Candidat à la présidentielle
Surnommé le « président du ghetto » et chantre de l’« edutainment » (le « divertissement qui instruit » en anglais, NDLR), Bobi Wine avait annoncé le 24 juillet dernier son intention se briguer la présidence en 2021. Un candidat redoutable pour le président Yoweri Museveni, 75 ans dans quelques jours, qui vise un sixième mandat à la tête de l’État. Le chanteur l’avait défié d’« organiser des élections libres et équitables en 2021 » lors de l’annonce de sa candidature à Kampala. « Je suis juste un des millions d’Ougandais qui aspirent à quelque chose de mieux », déclarait-il récemment dans un reportage de la BBC.

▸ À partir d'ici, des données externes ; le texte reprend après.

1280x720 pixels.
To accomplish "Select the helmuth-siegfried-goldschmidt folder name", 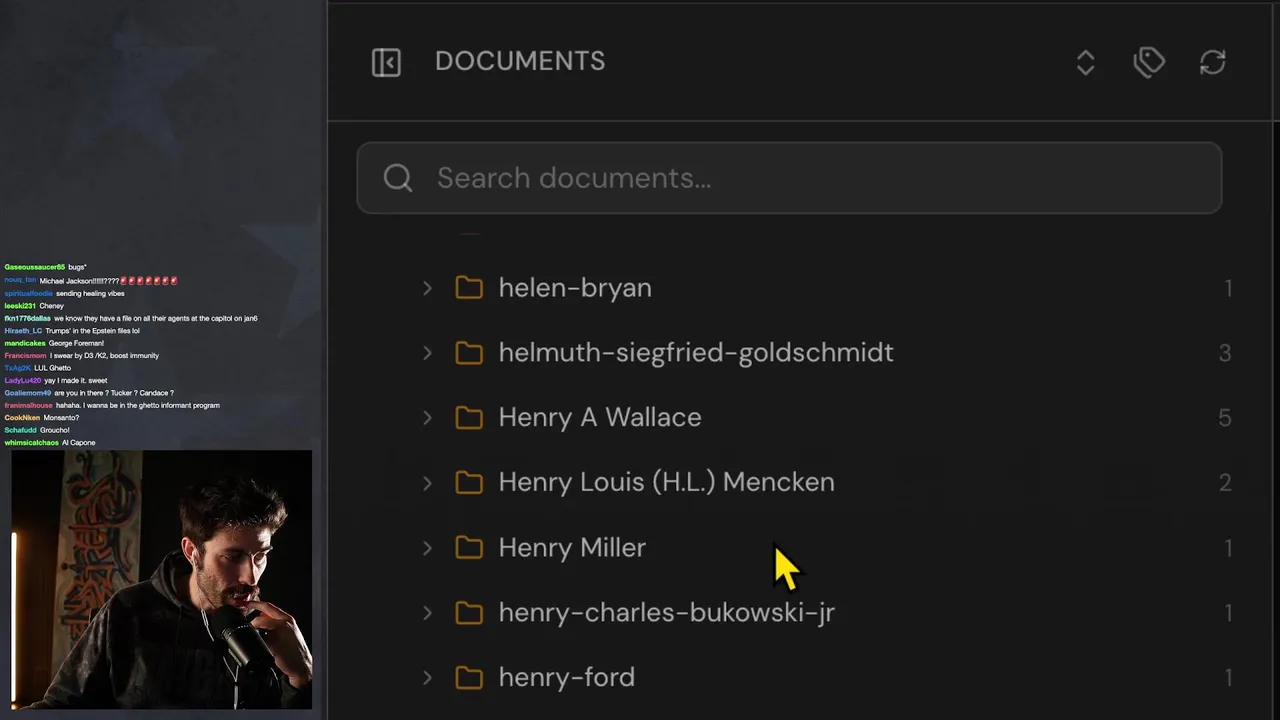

Forte popularité en Ouganda et à l’étranger
L’homme, qui arbore un béret et une combinaison rouges, n’est pas tout à fait novice en politique. Il a fait son entrée au Parlement en juin 2017 (avec 77 % des voix) en tant que représentant de son mouvement, le People Power (« le « pouvoir du peuple »). Dans ce pays où les trois quarts des habitants ont moins de 30 ans, il est adoubé de la jeunesse, dont il s’est fait le porte-drapeau. Il confiait en 2017 à la BBC vouloir « redonner confiance » à cette jeune génération. Diplômé de l’université de Makéréré, celui qui a grandi dans le bidonville de Kamwokya (où il a gardé son studio d’enregistrement) est aussi décrit dans de nombreux médias comme un orateur captivant. Enfin, ses déboires avec la justice ougandaise ont également montré qu’il pouvait bénéficier d’appuis à l’étranger. Le 14 août 2018, alors qu’il venait soutenir un allié lors de cette fameuse élection législative partielle d’Arua, il avait subi une arrestation musclée, avant d’être incarcéré. Parmi les signataires d’une pétition réclamant sa libération figuraient de nombreux artistes internationaux, tels qu’Angélique Kidjo, Damon Albarn, Peter Gabriel, Femi Kuti…
Climat de répression
Ces nouvelles accusations à l’encontre de Bobi Wine interviennent deux jours après que l’universitaire et militante ougandaise Stella Nyanzi a été condamnée à dix-huit mois de prison pour harcèlement sur Internet du président Museveni. Une condamnation qui fait suite à une publication de novembre 2018 dans laquelle cette adepte du « radical rudeness » (« impolitesse radicale » en anglais) regrettait, dans un langage cru, que le président Museveni ait vu le jour. Figure très connue des milieux féministes africains, Stella Nyanzi s’était aussi attaquée en 2017 à la ministre de l’Éducation et des Sports Janet Museveni – épouse du président ougandais – en lui reprochant de ne pas avoir tenu sa promesse de fournir gratuitement des serviettes hygiéniques aux jeunes filles scolarisées.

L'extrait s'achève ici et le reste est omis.